The densest possible configuration is a hexagonal configuration. However, if we are limited to whole circles that must all be contained within the rectangle, a hexagonal configuration allows at most two rows. A square configuration clearly allows two rows of 1000 circles. The total height of the two rows will be 2d = 4r, where r is the radius of the circle and d is the diameter, or 2 inches. In the hexagonal configuration we get one row of 1000 and one row of 999. The total height of the two rows is r * sqrt(3), or approximately 1.73 inches. Clearly, there is no more room for any more circles above that row (adding another row in hexagonal configuration requires a total height of about 3.46 inches).

The only way you can fit in more circles is if you allow fractional circles, or circles of different sizes.

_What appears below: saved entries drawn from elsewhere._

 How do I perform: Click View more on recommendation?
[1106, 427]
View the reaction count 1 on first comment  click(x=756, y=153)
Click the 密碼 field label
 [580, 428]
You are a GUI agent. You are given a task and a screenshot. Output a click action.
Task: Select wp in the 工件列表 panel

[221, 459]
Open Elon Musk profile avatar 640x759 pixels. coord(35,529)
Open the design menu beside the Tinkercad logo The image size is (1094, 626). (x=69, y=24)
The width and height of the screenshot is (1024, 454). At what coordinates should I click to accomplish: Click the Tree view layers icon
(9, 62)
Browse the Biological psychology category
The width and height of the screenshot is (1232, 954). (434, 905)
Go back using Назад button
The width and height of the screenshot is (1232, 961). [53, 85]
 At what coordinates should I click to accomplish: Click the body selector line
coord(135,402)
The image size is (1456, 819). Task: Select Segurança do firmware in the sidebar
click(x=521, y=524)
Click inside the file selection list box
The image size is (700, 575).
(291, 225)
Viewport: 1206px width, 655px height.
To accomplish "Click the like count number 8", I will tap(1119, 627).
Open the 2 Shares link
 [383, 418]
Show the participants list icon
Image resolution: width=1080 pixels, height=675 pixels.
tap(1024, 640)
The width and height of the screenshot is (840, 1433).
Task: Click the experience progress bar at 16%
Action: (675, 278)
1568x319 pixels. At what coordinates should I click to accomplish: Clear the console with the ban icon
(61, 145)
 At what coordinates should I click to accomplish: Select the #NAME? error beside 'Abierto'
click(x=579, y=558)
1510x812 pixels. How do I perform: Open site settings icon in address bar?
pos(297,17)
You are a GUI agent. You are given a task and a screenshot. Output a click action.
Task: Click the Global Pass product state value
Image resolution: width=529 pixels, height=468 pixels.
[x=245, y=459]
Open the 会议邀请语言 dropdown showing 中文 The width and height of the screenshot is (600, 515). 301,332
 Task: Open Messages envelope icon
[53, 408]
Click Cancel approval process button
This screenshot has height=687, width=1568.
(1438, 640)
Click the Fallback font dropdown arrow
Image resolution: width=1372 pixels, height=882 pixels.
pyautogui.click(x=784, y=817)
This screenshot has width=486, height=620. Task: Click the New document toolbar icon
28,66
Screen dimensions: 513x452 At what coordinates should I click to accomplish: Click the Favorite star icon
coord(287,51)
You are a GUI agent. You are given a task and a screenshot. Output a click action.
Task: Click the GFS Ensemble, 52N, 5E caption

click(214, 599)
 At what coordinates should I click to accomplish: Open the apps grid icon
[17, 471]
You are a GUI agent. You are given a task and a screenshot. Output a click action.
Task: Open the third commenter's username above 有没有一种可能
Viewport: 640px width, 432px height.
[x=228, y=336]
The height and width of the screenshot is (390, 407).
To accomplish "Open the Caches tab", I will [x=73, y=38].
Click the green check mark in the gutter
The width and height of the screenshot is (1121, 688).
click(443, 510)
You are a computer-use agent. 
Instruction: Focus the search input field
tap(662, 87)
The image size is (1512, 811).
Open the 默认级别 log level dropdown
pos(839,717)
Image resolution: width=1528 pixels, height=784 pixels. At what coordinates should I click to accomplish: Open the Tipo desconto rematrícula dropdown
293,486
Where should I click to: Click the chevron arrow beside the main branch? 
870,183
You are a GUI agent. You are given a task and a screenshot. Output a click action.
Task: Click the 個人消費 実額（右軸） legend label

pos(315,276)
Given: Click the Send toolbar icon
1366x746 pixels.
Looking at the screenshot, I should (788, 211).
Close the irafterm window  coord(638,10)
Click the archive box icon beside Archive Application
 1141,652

[Edit: Excuse me, the actual total height of two staggered rows is (r * sqrt(3)) + 2r = 1.87", and the total height of three rows is (2r * sqrt(3)) + 2r = 2.73".]

[Edit 2: Including a top row consisting of fractional circles gives about another 79.8 circles. Just need the two fractional circles from the middle row...]

[Edit 3: Symmetry is nice. You get one half circle on either end of the middle row. So, using a hexagonal configuration gives you a total of 2079.81914 circles. But I think including fractional circles is cheating.]

[ December 23, 2003, 01:57 AM: Message edited by: Juliette ]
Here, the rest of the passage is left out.